Instruction →
Rewrite the material below as a JSON list of strings, one string per line, from its first line through the line containing "will tap(701, 238).", both included. Omit blank lines.

— Start Records for processing —

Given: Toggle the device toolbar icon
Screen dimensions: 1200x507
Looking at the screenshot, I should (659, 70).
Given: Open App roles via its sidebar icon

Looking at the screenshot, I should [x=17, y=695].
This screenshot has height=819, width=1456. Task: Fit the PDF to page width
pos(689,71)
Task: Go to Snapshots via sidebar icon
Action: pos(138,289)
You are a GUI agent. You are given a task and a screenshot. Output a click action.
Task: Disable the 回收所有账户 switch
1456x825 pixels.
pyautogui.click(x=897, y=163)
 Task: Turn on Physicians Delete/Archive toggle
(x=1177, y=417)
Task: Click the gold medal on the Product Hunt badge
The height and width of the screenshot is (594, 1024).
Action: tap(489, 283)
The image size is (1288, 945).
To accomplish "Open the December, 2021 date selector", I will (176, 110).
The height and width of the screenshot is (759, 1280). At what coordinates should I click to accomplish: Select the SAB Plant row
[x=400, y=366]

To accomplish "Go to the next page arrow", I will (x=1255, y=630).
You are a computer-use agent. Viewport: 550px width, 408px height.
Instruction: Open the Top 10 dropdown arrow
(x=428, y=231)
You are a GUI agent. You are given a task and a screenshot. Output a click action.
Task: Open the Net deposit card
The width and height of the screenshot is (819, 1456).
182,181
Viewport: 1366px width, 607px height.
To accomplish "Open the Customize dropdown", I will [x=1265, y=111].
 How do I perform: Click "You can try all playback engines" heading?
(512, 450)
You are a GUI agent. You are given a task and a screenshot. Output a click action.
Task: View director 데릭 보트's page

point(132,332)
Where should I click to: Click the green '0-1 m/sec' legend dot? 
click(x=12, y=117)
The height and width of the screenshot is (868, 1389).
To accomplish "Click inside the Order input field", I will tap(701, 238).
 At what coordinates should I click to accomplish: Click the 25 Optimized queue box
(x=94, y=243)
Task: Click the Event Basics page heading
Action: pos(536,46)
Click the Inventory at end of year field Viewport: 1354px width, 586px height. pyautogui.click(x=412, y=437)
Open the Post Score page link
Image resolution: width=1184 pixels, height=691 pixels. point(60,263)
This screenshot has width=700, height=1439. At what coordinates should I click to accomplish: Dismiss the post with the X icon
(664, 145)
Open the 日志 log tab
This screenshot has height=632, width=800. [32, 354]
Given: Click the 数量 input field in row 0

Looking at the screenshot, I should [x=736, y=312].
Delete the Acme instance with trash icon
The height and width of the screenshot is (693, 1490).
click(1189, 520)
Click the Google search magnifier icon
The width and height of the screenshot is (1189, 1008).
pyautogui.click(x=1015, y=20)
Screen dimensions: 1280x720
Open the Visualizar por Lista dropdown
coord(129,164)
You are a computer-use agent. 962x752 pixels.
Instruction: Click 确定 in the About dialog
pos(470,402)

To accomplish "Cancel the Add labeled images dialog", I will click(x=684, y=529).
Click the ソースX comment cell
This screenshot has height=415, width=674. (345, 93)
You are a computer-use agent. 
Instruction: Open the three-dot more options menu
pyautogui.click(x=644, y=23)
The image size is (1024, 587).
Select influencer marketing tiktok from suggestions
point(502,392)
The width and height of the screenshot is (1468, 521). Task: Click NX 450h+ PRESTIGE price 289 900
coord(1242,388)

— End Records for processing —

Answer for the task →
[
  "Given: Toggle the device toolbar icon",
  "Screen dimensions: 1200x507",
  "Looking at the screenshot, I should (659, 70).",
  "Given: Open App roles via its sidebar icon",
  "Looking at the screenshot, I should [x=17, y=695].",
  "This screenshot has height=819, width=1456. Task: Fit the PDF to page width",
  "pos(689,71)",
  "Task: Go to Snapshots via sidebar icon",
  "Action: pos(138,289)",
  "You are a GUI agent. You are given a task and a screenshot. Output a click action.",
  "Task: Disable the 回收所有账户 switch",
  "1456x825 pixels.",
  "pyautogui.click(x=897, y=163)",
  " Task: Turn on Physicians Delete/Archive toggle",
  "(x=1177, y=417)",
  "Task: Click the gold medal on the Product Hunt badge",
  "The height and width of the screenshot is (594, 1024).",
  "Action: tap(489, 283)",
  "The image size is (1288, 945).",
  "To accomplish \"Open the December, 2021 date selector\", I will (176, 110).",
  "The height and width of the screenshot is (759, 1280). At what coordinates should I click to accomplish: Select the SAB Plant row",
  "[x=400, y=366]",
  "To accomplish \"Go to the next page arrow\", I will (x=1255, y=630).",
  "You are a computer-use agent. Viewport: 550px width, 408px height.",
  "Instruction: Open the Top 10 dropdown arrow",
  "(x=428, y=231)",
  "You are a GUI agent. You are given a task and a screenshot. Output a click action.",
  "Task: Open the Net deposit card",
  "The width and height of the screenshot is (819, 1456).",
  "182,181",
  "Viewport: 1366px width, 607px height.",
  "To accomplish \"Open the Customize dropdown\", I will [x=1265, y=111].",
  " How do I perform: Click \"You can try all playback engines\" heading?",
  "(512, 450)",
  "You are a GUI agent. You are given a task and a screenshot. Output a click action.",
  "Task: View director 데릭 보트's page",
  "point(132,332)",
  "Where should I click to: Click the green '0-1 m/sec' legend dot? ",
  "click(x=12, y=117)",
  "The height and width of the screenshot is (868, 1389).",
  "To accomplish \"Click inside the Order input field\", I will tap(701, 238)."
]